The coxosternites of the first and second maxillae are not divided down the middle by any longitudinal suture. The first maxillae feature lappets on not only the telopodites but also the coxosternite. Each of the second maxillae ends in a claw shaped like a spoon with a comb on each edge. The ventral comb bears twelve short teeth, whereas the dorsal comb bears sixteen long hyaline teeth. The forcipules do not reach beyond the front of the head. Each article of the forcipule lacks teeth, and the inner margin of the claw is completely smooth. The forcipular tergite is shaped like a trapezoid with a narrower anterior margin.

Fields of pores appear on sternites from the second segment through segment 20 to 23, with all pore fields undivided. The sternite of the last leg-bearing segment is shaped like a trapezoid with a narrower posterior margin. The basal element of each of the ultimate legs (coxopleuron) features two pores. Each of the ultimate legs features seven articles including the coxopleuron. The most distal article of the ultimate legs is longer than the penultimate article. The ultimate legs in the male are slightly thicker and bear more numerous setae than in the females. The telson lacks anal pores.

This species exhibits traits that characterize the genus Schendylops. For example, as in other species of Schendylops, the claw on each of the second maxillae features both a dorsal comb and a ventral comb, and the sternites of at least some leg-bearing segments feature pore fields. Furthermore, as in other species of Schendylops, each of the ultimate legs features two pores on the coxopleuron and seven articles.
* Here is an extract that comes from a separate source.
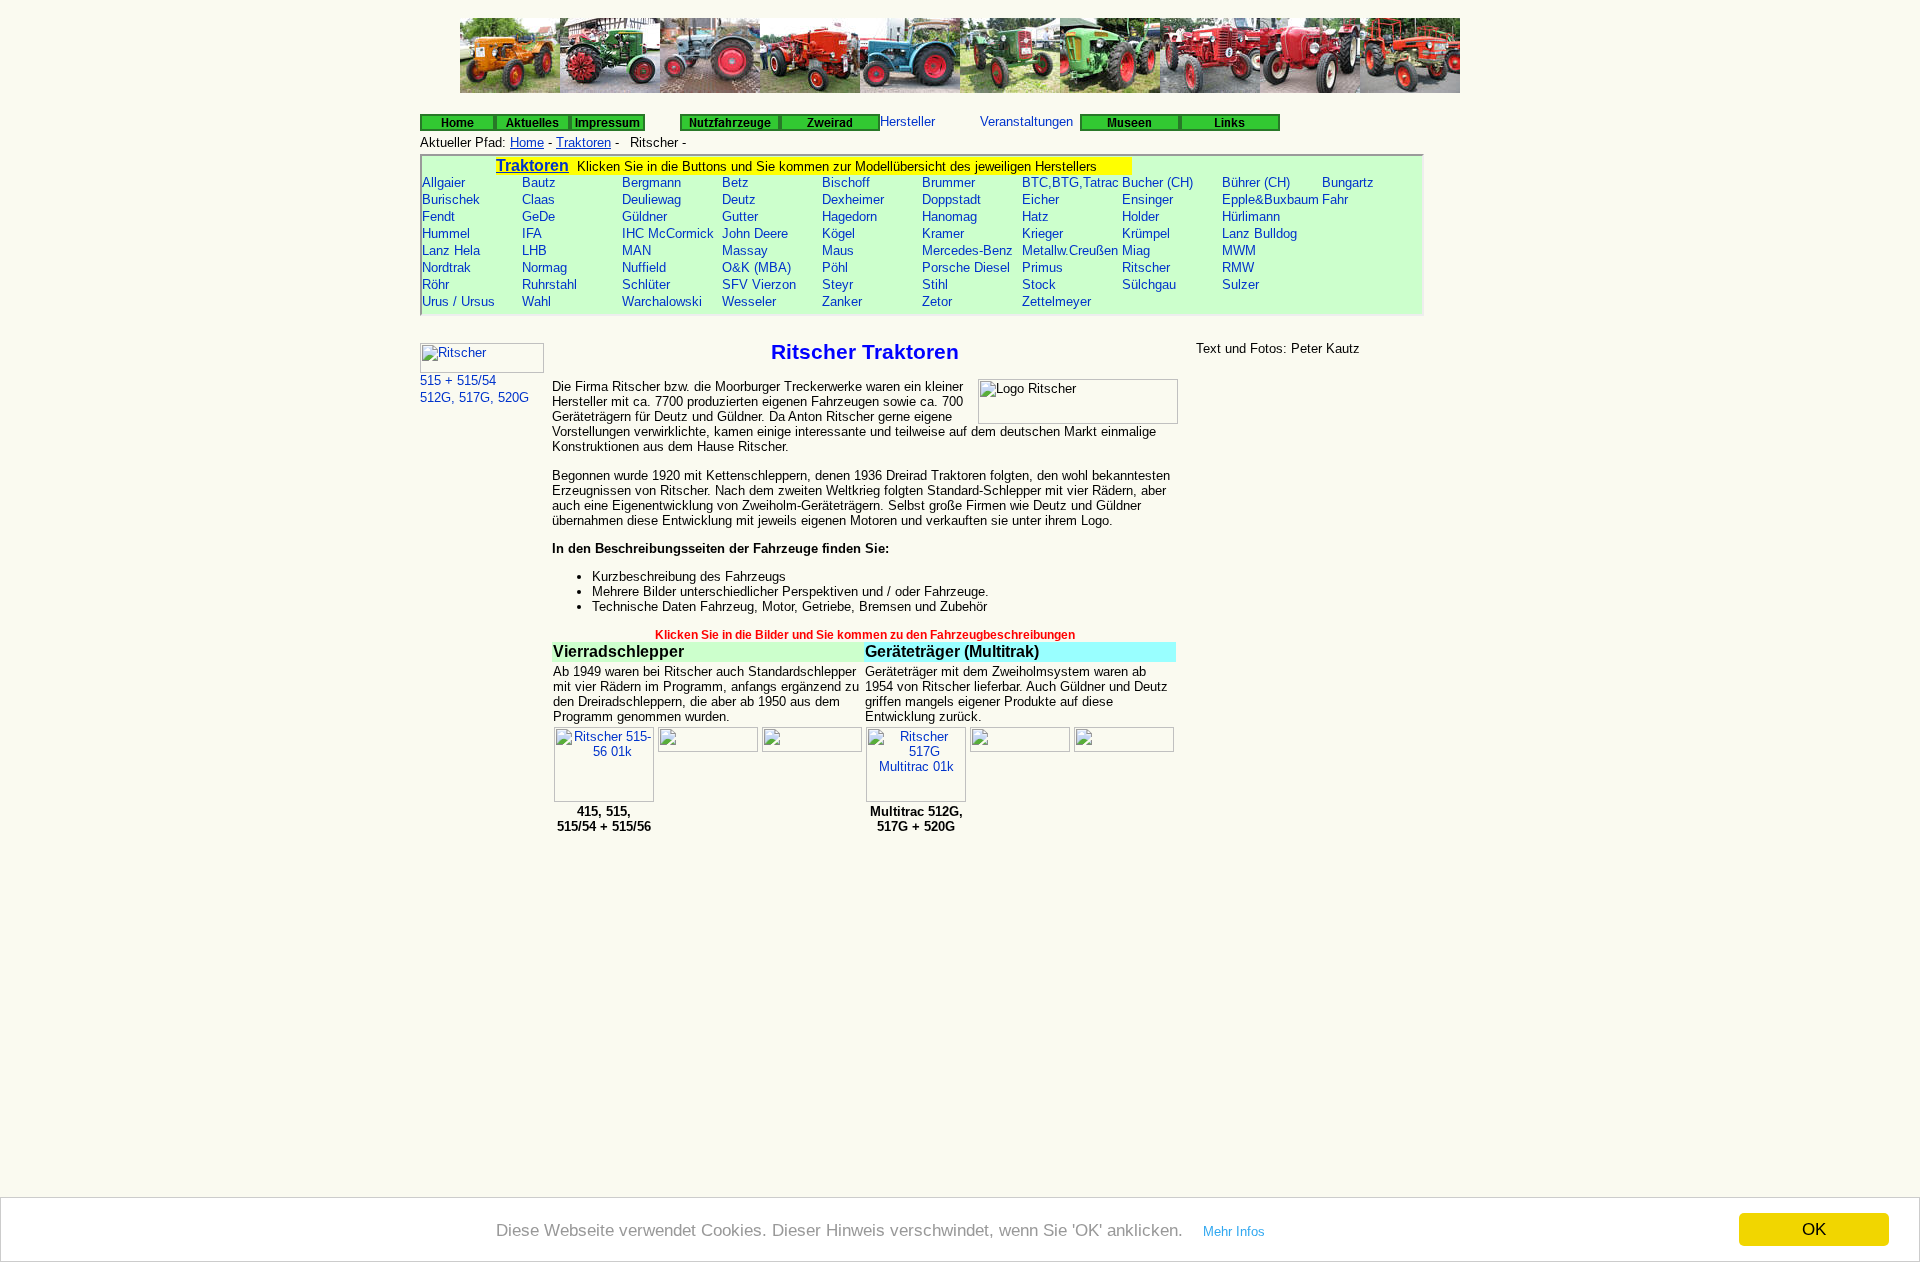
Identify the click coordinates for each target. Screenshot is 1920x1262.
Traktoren (583, 142)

This species shares a more distinctive set of traits with another Neotropical species in the same genus, S. anamariae, which is found in Argentina. For example, both species feature pore fields on only the anterior sternites of the trunk, with all pore fields undivided, but with no pore field on the first sternite, as well as a smooth inner margin on the first article of the forcipule. Furthermore, these two species feature similar numbers of legs, including males with 51 leg pairs and females with 53 leg pairs. Moreover, in both species, the dentate lamella on the mandible is divided into three blocks, and lappets project from not only the coxosternite but also the telopodites of the first maxillae.

These two species can be distinguished, however, based on other traits. For example, the antennae in S. anamariae are long in both sexes, ranging from 4.8 to 5.5 times as long as the head, whereas in S. virgingordae, only the male has antennae that reach such lengths. Furthermore, the setae on the pleurites on the head are numerous and dense in S. virgingordae but less numerous and sparse in S. anamariae. Moreover, the pore fields on the anterior sternites extend only to segment 16 or 17 in S. anamariae but extend through segment 20 or beyond in S. virgingordae.